Puestos en un orden preciso, cada uno de los objetos exhibidos, hacían un llamado silencioso a los paseantes: los trofeos que exhaltaban  los triunfos de un ciclista o un futbolista; las bandejas donde se expresaban un logros académicos y deportivos; las coronas que cubrieron de orgullo  las cabezas  de las reinas locales; los cubiertos metálicos que honraron las más esplendidas cenas de la época y que hoy todavía en alguna cena familiar son puestos en la mesa gracias al cuidado de los los abuelos.

Cada uno de esos objetos, tenía algo particular, que les  convertía en piezas únicas. Era la  dedicatoria y la rúbrica que con delicada letra se bruñía sobre  el cuerpo de la pluma o la planicie de la bandeja. ¡Cuantos graduandos  abrieron con  el corazón exaltado la caja finamente empacada que contenía la pluma estilográfica¡ Sobre  la pasta negra o carmesí del instrumento de escritura se asentaba   el nombre que personalizaba y hacía  único y entrañable el obsequio. 

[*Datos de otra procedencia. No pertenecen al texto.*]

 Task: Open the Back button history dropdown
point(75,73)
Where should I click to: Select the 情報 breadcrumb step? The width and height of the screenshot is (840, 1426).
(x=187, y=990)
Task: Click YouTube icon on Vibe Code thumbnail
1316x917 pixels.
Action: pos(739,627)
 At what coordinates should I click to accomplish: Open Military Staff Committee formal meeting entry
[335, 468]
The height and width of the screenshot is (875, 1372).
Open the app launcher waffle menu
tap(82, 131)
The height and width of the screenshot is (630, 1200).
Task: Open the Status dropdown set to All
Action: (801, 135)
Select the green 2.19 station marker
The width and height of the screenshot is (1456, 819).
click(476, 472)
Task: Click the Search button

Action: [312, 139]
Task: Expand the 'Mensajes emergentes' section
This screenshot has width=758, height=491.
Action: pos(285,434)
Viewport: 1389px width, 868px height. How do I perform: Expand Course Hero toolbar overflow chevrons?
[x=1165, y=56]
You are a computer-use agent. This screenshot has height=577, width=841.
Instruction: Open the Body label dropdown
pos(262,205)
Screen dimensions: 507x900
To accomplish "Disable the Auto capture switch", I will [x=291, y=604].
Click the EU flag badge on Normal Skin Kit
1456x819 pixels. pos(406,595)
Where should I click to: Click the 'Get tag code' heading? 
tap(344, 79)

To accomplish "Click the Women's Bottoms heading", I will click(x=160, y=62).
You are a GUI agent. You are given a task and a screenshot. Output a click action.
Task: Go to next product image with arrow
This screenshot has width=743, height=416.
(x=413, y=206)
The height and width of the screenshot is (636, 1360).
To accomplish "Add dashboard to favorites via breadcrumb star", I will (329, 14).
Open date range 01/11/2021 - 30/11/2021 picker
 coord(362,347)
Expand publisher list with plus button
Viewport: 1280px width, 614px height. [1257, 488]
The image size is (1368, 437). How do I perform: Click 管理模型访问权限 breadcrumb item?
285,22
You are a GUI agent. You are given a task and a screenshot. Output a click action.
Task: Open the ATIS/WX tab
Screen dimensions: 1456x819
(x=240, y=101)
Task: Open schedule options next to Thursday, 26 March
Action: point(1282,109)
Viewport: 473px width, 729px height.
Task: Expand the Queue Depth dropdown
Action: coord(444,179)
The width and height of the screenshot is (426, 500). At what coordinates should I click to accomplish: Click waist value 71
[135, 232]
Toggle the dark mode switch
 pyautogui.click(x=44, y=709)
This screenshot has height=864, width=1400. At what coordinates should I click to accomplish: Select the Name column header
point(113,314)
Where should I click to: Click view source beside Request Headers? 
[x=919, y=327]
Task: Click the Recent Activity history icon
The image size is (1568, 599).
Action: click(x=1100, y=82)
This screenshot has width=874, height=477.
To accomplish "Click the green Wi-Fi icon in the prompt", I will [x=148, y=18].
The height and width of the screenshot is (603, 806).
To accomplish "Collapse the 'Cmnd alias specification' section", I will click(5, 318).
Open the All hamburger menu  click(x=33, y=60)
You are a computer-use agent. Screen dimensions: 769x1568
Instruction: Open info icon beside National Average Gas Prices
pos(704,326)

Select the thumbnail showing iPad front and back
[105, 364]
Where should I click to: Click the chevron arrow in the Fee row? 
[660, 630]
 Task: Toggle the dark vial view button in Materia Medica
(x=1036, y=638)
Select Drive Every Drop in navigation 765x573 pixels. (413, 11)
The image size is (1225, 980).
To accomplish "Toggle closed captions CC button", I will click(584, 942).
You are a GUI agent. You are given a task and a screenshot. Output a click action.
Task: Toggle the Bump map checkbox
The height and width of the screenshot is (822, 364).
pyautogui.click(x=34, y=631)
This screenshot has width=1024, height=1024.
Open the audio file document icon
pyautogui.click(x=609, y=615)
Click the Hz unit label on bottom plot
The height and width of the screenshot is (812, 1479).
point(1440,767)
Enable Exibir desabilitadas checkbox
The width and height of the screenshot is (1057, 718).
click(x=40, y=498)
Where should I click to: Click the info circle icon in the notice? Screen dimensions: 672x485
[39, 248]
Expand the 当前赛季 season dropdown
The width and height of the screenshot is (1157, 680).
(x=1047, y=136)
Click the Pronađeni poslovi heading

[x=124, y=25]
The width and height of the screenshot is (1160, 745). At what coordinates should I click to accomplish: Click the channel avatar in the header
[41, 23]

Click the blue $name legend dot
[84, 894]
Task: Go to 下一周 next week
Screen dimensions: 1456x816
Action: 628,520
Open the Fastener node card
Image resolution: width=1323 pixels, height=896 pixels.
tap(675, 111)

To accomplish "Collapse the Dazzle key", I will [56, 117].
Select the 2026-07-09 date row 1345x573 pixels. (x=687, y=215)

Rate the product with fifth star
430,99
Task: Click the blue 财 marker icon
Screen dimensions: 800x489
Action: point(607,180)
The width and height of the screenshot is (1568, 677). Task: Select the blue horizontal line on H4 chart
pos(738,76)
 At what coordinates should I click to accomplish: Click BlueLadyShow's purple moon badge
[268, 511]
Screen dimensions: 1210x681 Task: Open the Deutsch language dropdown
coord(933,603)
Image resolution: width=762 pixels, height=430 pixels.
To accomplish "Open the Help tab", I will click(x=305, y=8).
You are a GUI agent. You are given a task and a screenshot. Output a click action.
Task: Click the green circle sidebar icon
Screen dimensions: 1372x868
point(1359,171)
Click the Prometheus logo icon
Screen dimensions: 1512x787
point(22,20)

El primer estilógrafo que tuve fue un viejo Parker usado,  que me regaló el tío Arturo Cano. Lo llevé  emocionado al almacén de Don Yoyo. Me gustaba ese ambiente que olía a tinta.  Los objetos puestos sobre las vitrinas invitaban  con delicadeza a la compra y el objeto exclusivo. Yoyo Arango fue un personaje mítico del centro de Pereira. De él dicen algunos, que los azares de la vida  le regalaron suerte y éxito, pero que de igual manera  esa estrella  le abandonó,  en especial   en sus últimos años de vida.

Su almacén se convirtió para muchos, en un punto de referencia del Eje cafetero,  en materia de lo que se llama “el obsequio” o el “regalo”. En esos tiempo, obsequiar una pluma, una bandeja o un encendedor era un regalo que manifestaba el lugar social de la escritura y la taquigrafía. No se expresaba todavía el cariño y la posición social por medio de un viaje a Miami o un Iphone de última generación. Tal vez por eso “La Marca”  representó para la época de finales  de los años setenta  la empresa emblemática que personalizó con firmas y dedicatorias la vida de  la ciudad en crecimiento y progresó.

¿Pero porqué escribo esto acerca de un hombre que apenas conocí  de niño y que me recibía amablemente tras el mostrador?  La razón tiene que ver con que gracias a las plumas, las letras  y las tintas,  aprendí la belleza de la cultura manuscrita, a considerar que le belleza de  un texto está  atravesada por  el objeto con el cual se escribe. Esos objetos que no  se tenían que adquirir ya en Bogotá sino que, las medallas, los trofeos, las bandejas de plata, el mundo esplendoroso de los homenajes  empezó a florecer por la carrera séptima  y poblar así con la escritura muchos hogares de la ciudad: la casa del periodista, del político, del médico, del cajero de banco, del notario, del técnico reparador, de la maestra o la secretaria.

¿Cuántos de nosotros regalamos todavía con el nombre marcado,  instrumentos de escritura  y bandejas de plata para celebrar un aniversario? Han pasado casi  que 40 años y las plumas que se llenaban todas las mañanas con el ritual de la tinta,  fueron reemplazadas por los lapiceros desechables. Cada uno de esos objetos que se adquirían con cuidado y vendían en la ciudad, hoy pueden ser adquiridos sin dificultad en los centros comerciales globales. Pero siento que, el misterio color plata y aluminio de esas vitrinas y de esa ciudad se ha extraviado  en algún recoveco del pasado.